The New York Times' Peter Baker, Katie Rogers, and Michael Shear revealed on Friday how the White House planned to conceal the truth about President Joe Biden's classified documents.
The first batch of classified documents about former Vice President Joe Biden's time in office was discovered by his lawyers on November 2 at his think tank in Washington, D.C. The documents were then reported to the Department of Justice.
After carrying out searches at Biden's home in Delaware on December 20, January 10, and January 11, his lawyers discovered more documents.
The documents were first revealed to the public on January 9. On January 12, Robert Hur, a special counsel, was appointed by Attorney General Garland to investigate the matter.
"The New York Times reported that the White House decided to keep the details of the documents secret for over 68 days in an attempt to keep the incident from affecting Biden's presidency."
According to the Times, Biden's team did not want to publicize the details of the documents to prevent them from being used against him. Instead, they wanted to show that the president and his staff were cooperating fully.
"The Times noted that the bet that the documents would not be revealed backfired.

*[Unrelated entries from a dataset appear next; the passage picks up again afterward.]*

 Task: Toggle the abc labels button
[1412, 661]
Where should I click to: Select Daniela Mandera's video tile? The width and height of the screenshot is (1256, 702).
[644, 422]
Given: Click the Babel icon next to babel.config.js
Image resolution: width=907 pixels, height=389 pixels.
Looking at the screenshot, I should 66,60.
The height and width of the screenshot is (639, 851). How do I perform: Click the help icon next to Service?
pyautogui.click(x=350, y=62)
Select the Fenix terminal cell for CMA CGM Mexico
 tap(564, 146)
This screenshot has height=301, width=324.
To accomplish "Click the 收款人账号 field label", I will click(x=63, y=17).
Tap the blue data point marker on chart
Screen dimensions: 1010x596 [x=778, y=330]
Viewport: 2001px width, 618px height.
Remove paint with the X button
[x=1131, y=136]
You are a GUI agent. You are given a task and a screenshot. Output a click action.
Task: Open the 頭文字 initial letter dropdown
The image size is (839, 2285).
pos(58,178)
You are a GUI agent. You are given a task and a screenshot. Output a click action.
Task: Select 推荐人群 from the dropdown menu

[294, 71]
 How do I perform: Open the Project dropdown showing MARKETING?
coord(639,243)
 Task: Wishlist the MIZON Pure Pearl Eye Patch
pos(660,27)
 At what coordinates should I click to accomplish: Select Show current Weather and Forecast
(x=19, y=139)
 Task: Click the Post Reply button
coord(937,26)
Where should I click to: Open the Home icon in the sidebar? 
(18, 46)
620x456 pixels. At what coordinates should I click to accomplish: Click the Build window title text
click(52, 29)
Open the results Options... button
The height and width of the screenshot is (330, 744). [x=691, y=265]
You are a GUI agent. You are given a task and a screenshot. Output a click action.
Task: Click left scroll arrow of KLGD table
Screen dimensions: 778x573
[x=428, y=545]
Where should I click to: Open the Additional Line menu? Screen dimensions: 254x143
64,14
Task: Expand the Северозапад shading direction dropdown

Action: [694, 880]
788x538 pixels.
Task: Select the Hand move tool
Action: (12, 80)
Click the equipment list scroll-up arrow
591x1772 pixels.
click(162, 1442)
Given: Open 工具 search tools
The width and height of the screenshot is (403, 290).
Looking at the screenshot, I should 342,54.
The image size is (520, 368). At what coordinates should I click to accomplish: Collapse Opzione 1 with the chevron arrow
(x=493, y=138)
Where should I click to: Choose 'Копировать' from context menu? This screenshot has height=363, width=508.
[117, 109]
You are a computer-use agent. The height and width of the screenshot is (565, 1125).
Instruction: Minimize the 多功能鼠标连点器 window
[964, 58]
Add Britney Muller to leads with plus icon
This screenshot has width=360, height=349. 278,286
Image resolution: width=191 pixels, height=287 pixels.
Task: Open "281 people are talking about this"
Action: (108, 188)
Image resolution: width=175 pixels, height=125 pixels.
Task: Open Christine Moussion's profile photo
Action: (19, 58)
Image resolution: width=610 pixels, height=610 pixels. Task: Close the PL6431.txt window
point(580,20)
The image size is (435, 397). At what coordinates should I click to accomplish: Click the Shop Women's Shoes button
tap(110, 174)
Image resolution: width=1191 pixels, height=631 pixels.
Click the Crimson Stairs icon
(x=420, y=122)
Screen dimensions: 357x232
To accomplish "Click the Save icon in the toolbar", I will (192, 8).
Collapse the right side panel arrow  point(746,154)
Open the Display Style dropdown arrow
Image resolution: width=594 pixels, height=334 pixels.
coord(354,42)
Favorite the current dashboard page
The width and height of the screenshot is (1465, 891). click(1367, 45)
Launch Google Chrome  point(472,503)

The White House still believed that it could convince the special counsel that no wrongdoing occurred."
The Times also noted that the scandal has diminished Biden's ability to take on former President Donald Trump. He is currently under investigation for his handling of classified information.
The reporters of the Times stated that the lack of information from the White House has made it appear that Biden did not provide the necessary transparency.
The article also talked about the Justice Department's decision to appoint a special counsel and the White House's lack of answers regarding the investigation.